Victoria Christensen huddled behind a monitor at downtown’s Aloft Hotel, showing off a video game she designed in front of attendees of a Startup Week Buffalo kickoff event.
At 10 years old, Victoria is hardly the target market for a flashy, well-funded conference like this one. But organizers of the inaugural, five-day event – officially “Techstars Startup Week Buffalo” – say they’re looking to inspire would-be business-founders with a range of backgrounds and experiences.
More than 500 people are expected to attend the event this week, hosted through Sept. 19 at the Aloft Hotel. The slate of 32 free lectures, workshops and networking events were organized by Techstars Buffalo, a paid partnership between 43North and the global business accelerator Techstars designed to rev Buffalo’s economy through its startup ecosystem.
“The goal of Buffalo Startup Week is to bring people into the community who don’t realize they’re part of it yet,” said Clark Dever, a longtime startup advocate and the new program director for Techstars Buffalo. “Innovation is what happens when you bring expertise from one domain of knowledge and apply it to another one – we’re looking to bring people and ideas together to have more of those collisions.”

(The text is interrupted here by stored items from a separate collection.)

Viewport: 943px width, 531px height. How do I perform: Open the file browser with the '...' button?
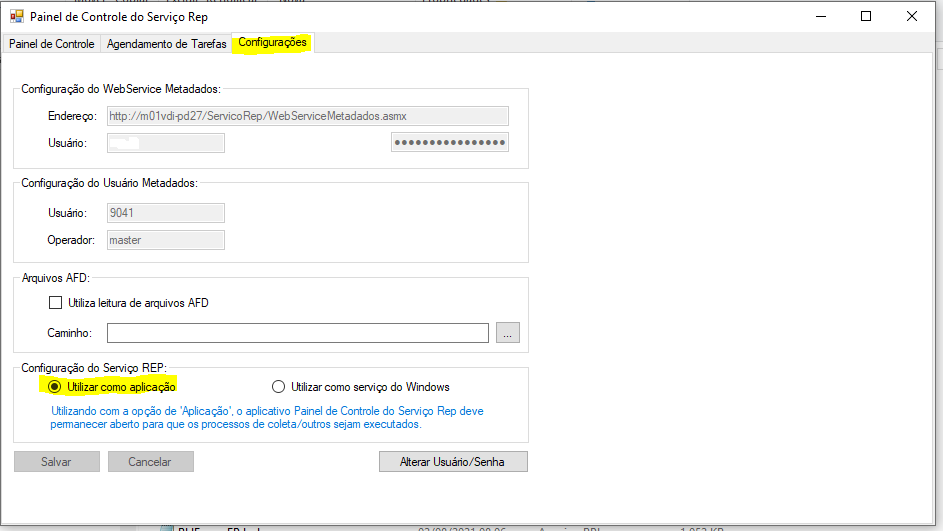508,333
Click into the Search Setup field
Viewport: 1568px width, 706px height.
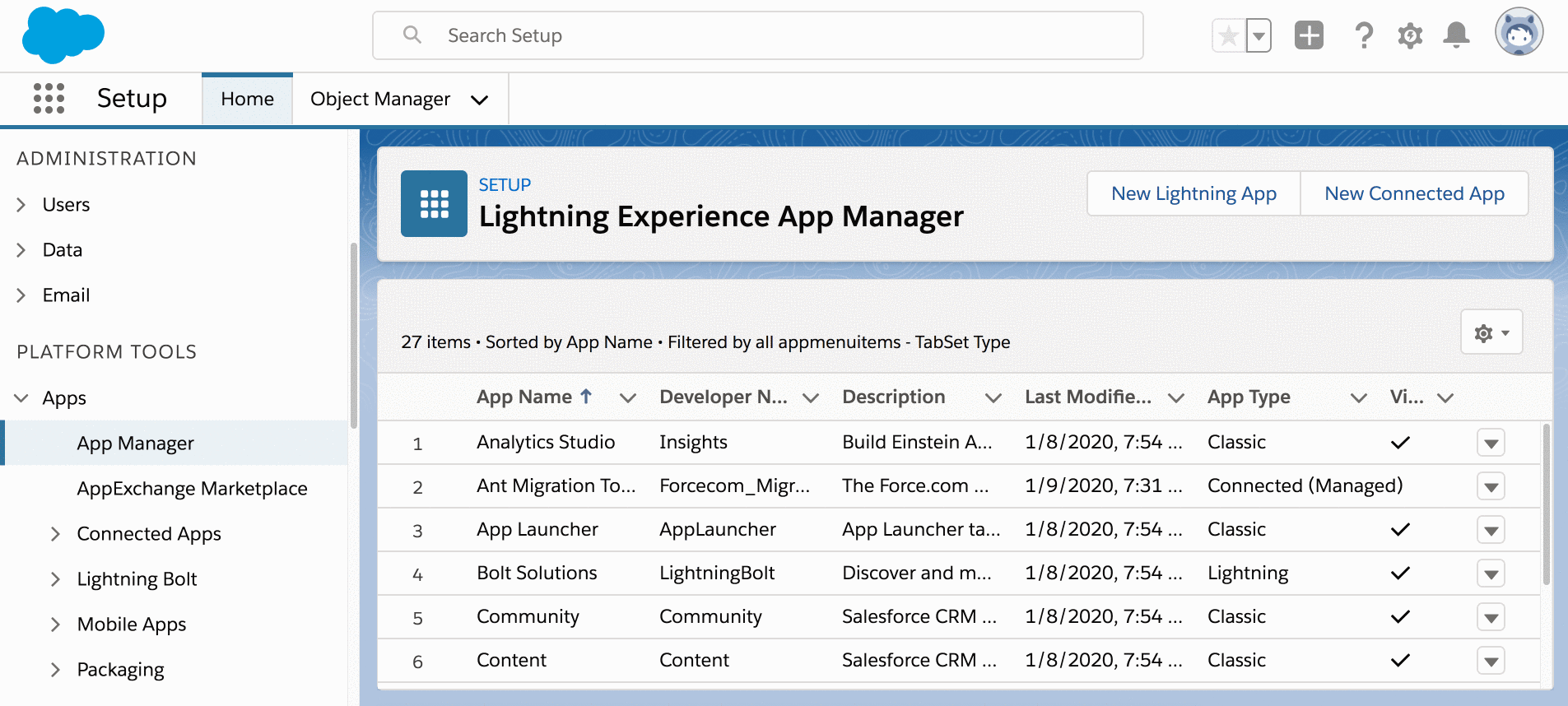tap(757, 35)
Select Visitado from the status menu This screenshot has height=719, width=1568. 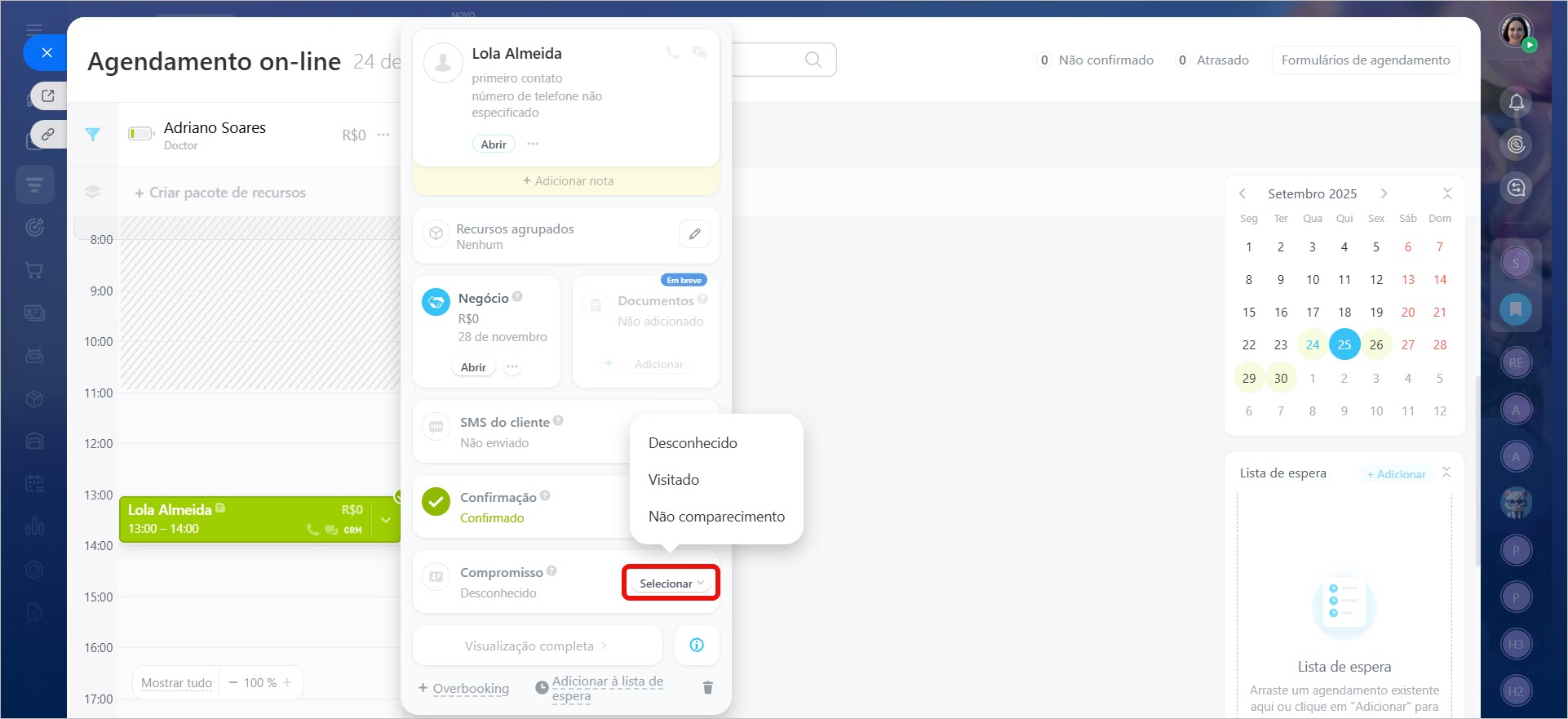point(674,480)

To that end, Dever said, this week’s conference will address a wide variety of topics, from game design and blockchain to immigration law. Assembly Majority Leader Crystal Peoples-Stokes, D-Buffalo, will speak on a Tuesday panel about state cannabis legislation. On Wednesday, ACV Auction’s Dan Magnuszewski will discuss his path from computer programmer to co-founder of Buffalo’s most successful new technology firm.

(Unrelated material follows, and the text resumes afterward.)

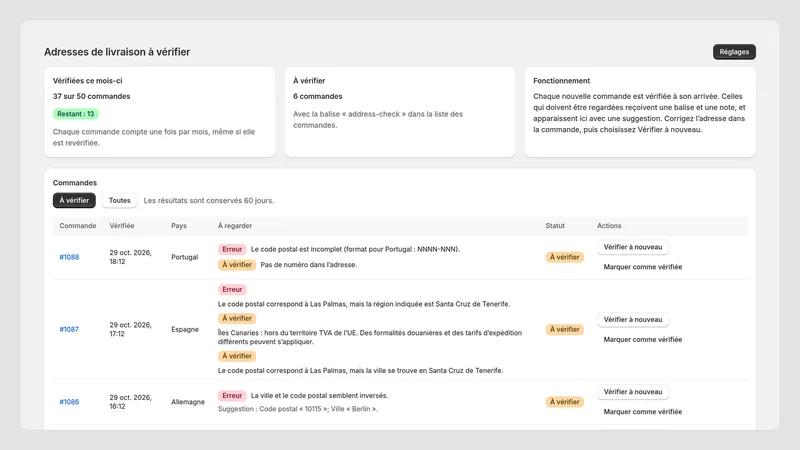Viewport: 800px width, 450px height.
Task: Open order #1088 link
Action: 69,257
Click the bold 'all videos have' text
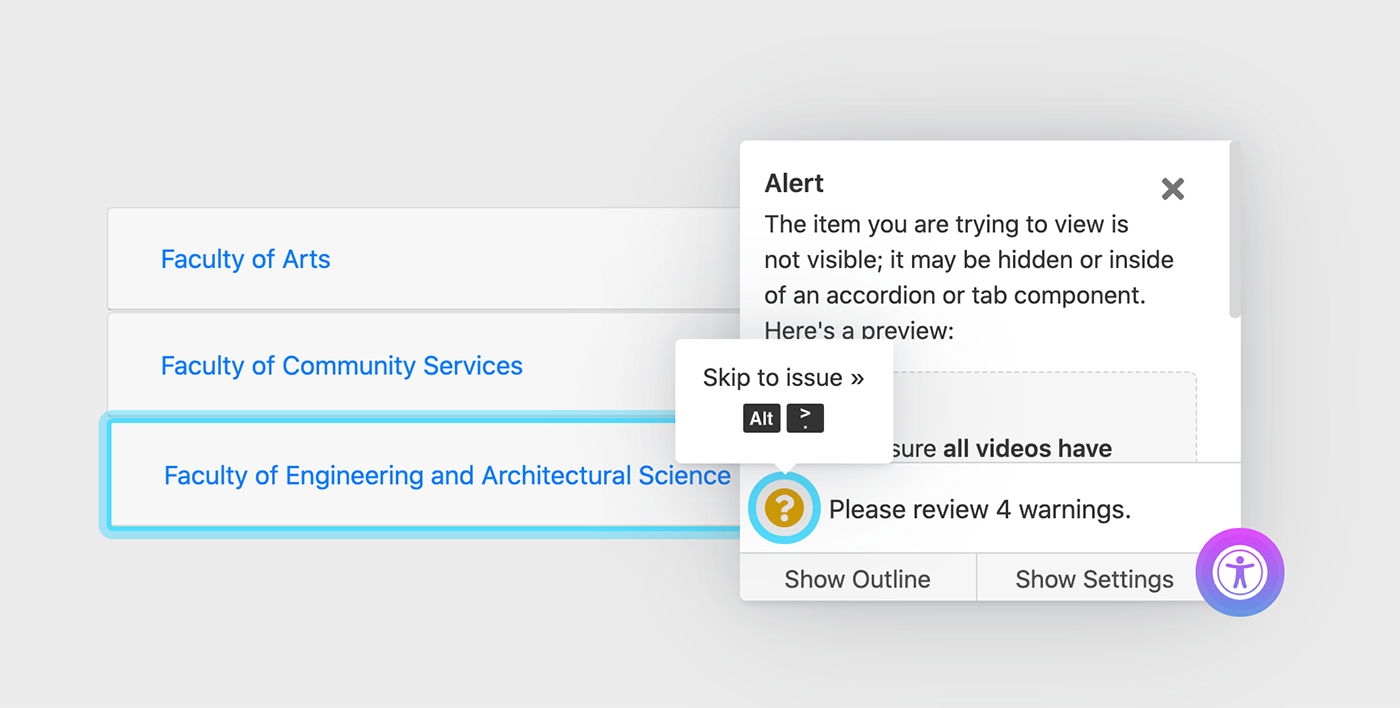 [1027, 448]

The week kicked off Sunday with the fourth annual Buffalo Game Expo, a showcase of local and independent games convened by Buffalo Game Space, a nonprofit arts and coworking group.

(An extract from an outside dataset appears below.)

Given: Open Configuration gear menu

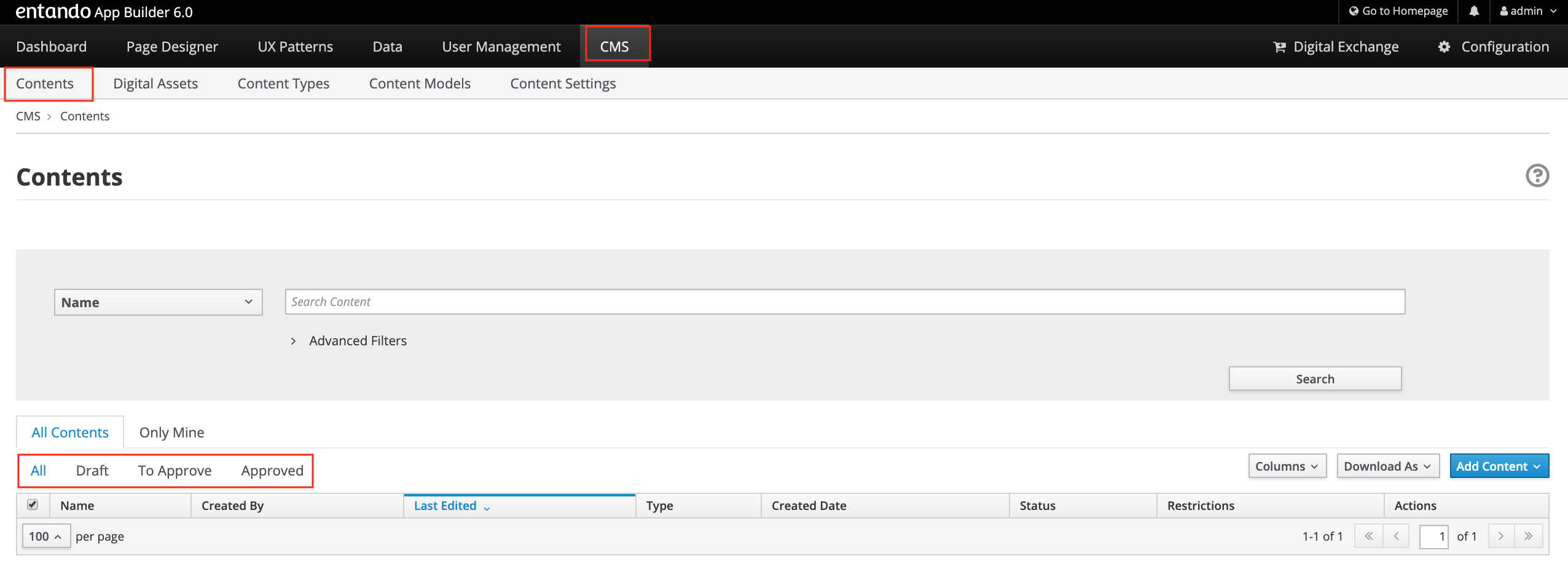Looking at the screenshot, I should (x=1493, y=47).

At long rows of cord-tangled tables, roughly 90 artists, programmers, composers, volunteers and visitors played games ranging from Victoria's “Escape Being Grounded” to Joan Nobile’s “Adulting 101” and Wase Qazi’s “Shotgun Farmers.”
Qazi's creation, in which competitors fire bullets from vegetable-shaped weapons, is arguably one of the most successful indie games to come from Buffalo, with hundreds of glowing reviews on the online gaming platform Steam. Qazi, who serves on the board of BGS and makes his living entirely off sales of the $10 game, said events like the game expo and Startup Week encourage more people to get involved in the local arts and technology communities.
Those people include Victoria and her programmer dad, Matt, who began designing games together after attending a BGS event. Today, Victoria aspires to become a professional game designer herself.
"We live here, we like the area and we feel that it’s underappreciated," the older Christensen said. "A lot of people don’t realize you can live here and do things like make games. You can."